Title: Sequential permutation testing of random forest variable importance measures
Authors: Alexander Hapfelmeier - Technical University of Munich (Germany) [presenting]
Roman Hornung - University of Munich (Germany)
Bernhard Haller - Institute of AI and Informatics in Medicine - Technical University of Munich (Germany)
Abstract: Hypothesis testing of random forest (RF) variable importance measures (VIMP) remains the subject of ongoing research. Among recent developments, heuristic approaches to parametric testing have been proposed whose distributional assumptions are based on empirical evidence.
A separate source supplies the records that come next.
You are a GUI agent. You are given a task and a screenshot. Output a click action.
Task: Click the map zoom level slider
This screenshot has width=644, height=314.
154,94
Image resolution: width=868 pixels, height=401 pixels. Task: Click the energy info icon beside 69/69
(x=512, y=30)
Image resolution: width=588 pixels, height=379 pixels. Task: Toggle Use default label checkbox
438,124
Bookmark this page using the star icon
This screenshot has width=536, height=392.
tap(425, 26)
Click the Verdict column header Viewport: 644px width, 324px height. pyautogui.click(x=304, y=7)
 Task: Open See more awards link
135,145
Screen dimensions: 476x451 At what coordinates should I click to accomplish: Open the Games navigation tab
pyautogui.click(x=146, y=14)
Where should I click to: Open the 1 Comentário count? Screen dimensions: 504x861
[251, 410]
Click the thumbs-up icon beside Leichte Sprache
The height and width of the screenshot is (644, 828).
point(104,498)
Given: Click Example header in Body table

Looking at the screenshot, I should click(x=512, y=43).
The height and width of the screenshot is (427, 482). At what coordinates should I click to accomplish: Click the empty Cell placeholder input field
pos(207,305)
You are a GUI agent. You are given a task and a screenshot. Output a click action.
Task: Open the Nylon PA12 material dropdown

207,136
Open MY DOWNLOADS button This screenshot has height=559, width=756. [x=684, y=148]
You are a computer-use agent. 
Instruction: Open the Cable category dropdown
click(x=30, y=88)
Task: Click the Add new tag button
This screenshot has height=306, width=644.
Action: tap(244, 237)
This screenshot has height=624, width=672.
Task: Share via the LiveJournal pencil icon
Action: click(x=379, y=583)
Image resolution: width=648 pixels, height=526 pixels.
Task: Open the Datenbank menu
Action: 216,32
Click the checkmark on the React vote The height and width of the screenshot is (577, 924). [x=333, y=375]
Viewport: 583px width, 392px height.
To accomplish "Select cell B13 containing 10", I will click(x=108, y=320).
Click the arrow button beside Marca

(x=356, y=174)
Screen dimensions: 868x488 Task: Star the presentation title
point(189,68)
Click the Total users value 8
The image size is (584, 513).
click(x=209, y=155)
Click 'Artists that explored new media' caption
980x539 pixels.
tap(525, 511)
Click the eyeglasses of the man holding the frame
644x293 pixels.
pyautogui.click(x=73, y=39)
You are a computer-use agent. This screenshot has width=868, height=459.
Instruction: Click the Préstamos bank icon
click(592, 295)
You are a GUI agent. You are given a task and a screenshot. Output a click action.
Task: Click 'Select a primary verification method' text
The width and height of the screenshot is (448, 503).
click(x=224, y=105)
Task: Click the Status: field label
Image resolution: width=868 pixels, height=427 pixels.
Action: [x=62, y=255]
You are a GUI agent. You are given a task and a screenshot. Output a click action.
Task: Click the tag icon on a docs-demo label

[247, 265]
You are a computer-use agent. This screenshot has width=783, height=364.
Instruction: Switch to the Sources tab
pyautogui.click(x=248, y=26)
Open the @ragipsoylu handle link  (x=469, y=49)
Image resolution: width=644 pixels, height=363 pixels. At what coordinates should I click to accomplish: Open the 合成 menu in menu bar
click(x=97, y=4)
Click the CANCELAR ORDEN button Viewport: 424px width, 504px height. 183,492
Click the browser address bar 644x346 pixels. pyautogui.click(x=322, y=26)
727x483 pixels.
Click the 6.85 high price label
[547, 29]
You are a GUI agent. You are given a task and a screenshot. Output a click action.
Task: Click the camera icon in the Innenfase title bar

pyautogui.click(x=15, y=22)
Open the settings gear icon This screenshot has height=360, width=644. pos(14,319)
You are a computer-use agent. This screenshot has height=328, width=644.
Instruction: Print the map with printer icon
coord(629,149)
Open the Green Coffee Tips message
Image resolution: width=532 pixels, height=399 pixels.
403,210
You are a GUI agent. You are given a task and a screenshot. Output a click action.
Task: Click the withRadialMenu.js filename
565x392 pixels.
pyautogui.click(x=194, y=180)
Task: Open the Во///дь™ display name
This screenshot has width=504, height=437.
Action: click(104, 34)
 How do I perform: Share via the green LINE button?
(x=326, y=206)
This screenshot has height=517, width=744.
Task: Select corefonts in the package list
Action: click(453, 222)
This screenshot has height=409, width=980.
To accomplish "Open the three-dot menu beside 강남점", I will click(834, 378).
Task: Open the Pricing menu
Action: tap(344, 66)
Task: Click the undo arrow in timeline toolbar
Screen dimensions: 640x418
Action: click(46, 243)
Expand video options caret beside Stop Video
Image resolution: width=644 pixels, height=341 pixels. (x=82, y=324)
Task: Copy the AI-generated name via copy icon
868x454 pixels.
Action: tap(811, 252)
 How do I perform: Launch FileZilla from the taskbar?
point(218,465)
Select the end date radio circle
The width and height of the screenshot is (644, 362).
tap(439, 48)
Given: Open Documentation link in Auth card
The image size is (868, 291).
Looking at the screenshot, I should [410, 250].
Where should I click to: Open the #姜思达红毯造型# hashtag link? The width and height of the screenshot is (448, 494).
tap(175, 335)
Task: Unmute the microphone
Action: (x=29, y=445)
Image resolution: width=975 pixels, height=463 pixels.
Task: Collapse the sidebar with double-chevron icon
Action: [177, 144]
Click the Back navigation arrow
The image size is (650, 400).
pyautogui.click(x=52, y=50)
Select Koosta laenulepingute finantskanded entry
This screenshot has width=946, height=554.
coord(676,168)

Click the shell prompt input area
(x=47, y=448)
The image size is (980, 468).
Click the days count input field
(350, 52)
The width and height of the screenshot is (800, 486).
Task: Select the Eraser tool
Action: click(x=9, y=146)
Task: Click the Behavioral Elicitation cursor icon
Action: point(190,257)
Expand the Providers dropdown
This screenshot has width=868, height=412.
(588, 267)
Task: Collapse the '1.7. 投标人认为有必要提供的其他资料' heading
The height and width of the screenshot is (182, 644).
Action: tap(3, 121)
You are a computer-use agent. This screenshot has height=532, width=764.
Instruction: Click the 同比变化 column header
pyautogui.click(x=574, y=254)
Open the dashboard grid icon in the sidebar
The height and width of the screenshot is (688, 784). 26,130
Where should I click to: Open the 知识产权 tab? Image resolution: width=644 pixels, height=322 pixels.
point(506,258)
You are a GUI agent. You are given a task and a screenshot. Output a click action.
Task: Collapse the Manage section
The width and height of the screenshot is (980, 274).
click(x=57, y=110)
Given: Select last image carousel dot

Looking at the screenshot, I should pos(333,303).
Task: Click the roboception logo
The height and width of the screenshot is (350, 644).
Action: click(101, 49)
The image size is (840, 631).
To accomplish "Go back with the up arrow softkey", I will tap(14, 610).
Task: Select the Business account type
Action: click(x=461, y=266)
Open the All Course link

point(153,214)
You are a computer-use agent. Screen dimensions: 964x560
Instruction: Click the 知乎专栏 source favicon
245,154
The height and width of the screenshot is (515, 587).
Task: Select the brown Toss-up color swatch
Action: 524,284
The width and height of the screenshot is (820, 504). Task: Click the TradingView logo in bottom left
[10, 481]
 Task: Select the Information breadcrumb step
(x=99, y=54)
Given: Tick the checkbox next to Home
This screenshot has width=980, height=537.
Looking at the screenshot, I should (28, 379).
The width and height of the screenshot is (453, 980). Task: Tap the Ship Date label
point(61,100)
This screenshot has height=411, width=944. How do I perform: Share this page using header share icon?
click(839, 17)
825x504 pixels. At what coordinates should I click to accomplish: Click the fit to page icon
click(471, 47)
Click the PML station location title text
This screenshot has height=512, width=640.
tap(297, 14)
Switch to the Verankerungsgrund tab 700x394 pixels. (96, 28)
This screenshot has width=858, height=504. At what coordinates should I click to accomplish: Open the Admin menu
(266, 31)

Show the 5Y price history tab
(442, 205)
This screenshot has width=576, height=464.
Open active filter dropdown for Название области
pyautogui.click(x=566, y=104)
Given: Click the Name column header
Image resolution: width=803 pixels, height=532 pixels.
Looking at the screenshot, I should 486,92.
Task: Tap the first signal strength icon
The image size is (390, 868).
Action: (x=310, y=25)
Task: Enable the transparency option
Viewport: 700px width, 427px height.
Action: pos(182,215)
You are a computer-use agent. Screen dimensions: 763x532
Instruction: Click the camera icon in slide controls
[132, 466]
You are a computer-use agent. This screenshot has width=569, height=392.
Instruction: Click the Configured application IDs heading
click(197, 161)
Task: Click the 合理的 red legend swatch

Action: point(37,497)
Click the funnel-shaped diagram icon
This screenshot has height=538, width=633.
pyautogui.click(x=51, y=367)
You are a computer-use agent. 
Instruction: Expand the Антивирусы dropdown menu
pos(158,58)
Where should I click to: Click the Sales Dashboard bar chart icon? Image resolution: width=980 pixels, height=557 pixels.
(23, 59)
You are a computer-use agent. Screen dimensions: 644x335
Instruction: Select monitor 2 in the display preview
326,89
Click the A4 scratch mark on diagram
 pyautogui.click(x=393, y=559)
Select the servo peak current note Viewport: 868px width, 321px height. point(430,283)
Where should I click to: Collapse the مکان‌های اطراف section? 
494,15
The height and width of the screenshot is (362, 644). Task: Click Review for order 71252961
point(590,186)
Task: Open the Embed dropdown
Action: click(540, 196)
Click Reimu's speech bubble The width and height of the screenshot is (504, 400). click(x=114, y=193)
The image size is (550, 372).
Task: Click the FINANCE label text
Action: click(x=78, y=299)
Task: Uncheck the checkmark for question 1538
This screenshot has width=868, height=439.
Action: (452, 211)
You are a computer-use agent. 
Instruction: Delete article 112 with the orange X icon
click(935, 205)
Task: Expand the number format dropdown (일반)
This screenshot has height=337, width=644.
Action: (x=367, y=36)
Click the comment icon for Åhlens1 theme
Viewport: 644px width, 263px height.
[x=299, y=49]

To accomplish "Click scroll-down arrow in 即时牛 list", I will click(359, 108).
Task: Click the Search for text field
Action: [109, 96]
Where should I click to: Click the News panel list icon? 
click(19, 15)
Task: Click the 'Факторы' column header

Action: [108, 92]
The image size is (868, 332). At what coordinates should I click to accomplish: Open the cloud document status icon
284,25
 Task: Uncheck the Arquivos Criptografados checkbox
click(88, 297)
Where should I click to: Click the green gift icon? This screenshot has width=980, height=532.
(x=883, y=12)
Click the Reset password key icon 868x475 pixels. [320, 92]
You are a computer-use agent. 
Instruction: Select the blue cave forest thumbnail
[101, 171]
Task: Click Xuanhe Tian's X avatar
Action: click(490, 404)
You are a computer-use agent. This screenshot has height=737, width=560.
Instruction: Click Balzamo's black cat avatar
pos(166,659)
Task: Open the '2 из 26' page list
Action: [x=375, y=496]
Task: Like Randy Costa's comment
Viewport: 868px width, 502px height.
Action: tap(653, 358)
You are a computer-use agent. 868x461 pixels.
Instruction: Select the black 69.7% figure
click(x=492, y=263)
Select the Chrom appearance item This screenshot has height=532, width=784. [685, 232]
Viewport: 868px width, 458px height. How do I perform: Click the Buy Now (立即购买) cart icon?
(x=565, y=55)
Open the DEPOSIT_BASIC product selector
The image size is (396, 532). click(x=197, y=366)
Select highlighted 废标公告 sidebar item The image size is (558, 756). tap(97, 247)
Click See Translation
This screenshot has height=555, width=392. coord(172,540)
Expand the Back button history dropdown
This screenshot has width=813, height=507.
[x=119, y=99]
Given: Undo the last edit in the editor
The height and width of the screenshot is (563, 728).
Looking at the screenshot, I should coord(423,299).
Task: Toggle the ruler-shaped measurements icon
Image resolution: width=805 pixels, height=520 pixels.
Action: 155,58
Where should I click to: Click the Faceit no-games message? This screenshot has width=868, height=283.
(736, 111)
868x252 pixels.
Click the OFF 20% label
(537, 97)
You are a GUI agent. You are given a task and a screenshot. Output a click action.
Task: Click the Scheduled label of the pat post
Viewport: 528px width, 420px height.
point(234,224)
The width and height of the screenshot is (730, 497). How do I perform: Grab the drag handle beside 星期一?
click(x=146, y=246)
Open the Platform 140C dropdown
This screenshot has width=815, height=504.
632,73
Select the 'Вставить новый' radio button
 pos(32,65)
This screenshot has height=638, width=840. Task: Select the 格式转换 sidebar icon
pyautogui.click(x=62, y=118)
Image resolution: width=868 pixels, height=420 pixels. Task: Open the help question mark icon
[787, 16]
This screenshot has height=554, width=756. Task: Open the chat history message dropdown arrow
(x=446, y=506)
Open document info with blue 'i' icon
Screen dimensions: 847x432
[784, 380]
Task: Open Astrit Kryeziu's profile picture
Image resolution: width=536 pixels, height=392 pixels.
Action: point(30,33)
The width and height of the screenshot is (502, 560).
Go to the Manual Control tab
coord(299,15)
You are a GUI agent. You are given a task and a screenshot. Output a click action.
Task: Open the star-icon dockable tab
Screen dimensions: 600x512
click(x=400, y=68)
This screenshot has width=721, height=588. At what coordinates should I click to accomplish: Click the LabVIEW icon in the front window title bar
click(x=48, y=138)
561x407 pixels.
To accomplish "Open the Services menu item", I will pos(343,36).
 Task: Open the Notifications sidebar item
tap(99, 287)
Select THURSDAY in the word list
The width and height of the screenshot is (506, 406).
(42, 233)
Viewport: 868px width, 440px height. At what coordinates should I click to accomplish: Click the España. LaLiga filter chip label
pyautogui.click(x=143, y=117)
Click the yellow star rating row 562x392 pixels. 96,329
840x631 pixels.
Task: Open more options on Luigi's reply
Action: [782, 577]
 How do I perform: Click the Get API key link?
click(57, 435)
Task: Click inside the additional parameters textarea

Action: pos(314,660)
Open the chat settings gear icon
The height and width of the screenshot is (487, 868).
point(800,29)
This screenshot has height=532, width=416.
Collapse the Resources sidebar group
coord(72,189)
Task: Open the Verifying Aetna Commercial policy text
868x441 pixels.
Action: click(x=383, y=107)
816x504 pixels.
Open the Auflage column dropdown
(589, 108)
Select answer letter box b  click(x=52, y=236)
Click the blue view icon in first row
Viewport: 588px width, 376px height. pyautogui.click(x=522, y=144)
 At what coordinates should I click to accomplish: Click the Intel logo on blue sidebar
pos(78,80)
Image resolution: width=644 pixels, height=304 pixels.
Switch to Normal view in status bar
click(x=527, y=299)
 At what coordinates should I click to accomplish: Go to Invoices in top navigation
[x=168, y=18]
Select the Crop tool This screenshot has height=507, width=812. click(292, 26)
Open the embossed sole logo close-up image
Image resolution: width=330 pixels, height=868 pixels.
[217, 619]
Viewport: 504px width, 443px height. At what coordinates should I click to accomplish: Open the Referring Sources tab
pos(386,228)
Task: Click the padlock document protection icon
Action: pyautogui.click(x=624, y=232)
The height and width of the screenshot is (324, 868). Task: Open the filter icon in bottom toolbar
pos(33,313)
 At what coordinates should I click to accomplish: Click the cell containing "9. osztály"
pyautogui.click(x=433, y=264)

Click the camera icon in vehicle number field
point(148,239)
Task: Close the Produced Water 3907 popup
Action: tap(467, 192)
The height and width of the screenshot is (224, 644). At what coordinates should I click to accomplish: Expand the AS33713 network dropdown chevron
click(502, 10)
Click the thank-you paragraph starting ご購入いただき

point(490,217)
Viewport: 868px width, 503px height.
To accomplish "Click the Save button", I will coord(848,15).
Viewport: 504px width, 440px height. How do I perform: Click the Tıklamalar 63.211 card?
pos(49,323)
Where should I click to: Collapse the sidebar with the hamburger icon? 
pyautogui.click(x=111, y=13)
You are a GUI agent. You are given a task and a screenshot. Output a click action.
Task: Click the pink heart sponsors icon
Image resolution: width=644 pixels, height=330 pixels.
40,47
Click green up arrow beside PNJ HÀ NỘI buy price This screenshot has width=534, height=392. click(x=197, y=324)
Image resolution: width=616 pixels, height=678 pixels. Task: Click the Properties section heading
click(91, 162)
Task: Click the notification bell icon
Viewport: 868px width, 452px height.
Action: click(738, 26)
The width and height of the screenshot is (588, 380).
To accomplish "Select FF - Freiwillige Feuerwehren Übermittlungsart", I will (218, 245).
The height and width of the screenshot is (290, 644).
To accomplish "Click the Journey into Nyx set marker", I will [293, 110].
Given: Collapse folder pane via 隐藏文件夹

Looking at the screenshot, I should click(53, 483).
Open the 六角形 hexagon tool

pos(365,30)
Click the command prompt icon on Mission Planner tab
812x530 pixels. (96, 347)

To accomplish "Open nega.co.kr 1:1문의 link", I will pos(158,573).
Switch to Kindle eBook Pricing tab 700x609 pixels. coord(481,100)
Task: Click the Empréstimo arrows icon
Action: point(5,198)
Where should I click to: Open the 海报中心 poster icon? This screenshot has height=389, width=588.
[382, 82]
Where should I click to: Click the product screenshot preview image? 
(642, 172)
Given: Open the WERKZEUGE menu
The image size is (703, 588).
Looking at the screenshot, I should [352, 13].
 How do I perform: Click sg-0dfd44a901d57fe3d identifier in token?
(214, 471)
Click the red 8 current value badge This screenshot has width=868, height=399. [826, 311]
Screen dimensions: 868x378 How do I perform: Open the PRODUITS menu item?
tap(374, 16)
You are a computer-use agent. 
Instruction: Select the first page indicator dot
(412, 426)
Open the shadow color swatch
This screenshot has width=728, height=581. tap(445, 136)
Other formal tests under regularity conditions were derived analytically. However, these approaches can be computationally expensive or even infeasible. This problem also occurs with non-parametric permutation tests, which are, however, distribution-free and can generically be applied to any type of RF and VIMP. Embracing this advantage, it is proposed here to use sequential permutation tests and sequential p-value estimation to reduce the high computational costs of conventional permutation tests. The popular and widely used permutation accuracy VIMP serves as a practical and relevant application example. The results of simulation studies confirm that the theoretical properties of the sequential tests apply; that is, the type-I error probability is controlled at a nominal level, and high power is maintained with considerably fewer permutations needed. The numerical stability of the methods is investigated in two additional application studies. Recommendations for application are given. A respective implementation is provided through the accompanying R package rfvimptest. The approach can easily be applied to any kind of prediction model.